▸ What to work on: Below are records; copy exactly the line containing "The image size is (1366, 768)." and every line after it, through the last.

[Start of section]

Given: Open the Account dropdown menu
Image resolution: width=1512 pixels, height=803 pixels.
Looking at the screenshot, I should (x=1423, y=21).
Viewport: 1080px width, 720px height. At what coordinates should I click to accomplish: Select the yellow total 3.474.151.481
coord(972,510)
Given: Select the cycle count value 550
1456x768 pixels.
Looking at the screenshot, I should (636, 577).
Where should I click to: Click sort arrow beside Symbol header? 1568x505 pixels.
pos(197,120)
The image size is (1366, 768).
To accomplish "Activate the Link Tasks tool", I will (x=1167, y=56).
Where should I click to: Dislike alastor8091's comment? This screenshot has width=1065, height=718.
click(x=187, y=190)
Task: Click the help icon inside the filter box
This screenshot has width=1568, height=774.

[End of section]

▸ Result for this task:
The image size is (1366, 768).
To accomplish "Activate the Link Tasks tool", I will (x=1167, y=56).
Where should I click to: Dislike alastor8091's comment? This screenshot has width=1065, height=718.
click(x=187, y=190)
Task: Click the help icon inside the filter box
This screenshot has width=1568, height=774.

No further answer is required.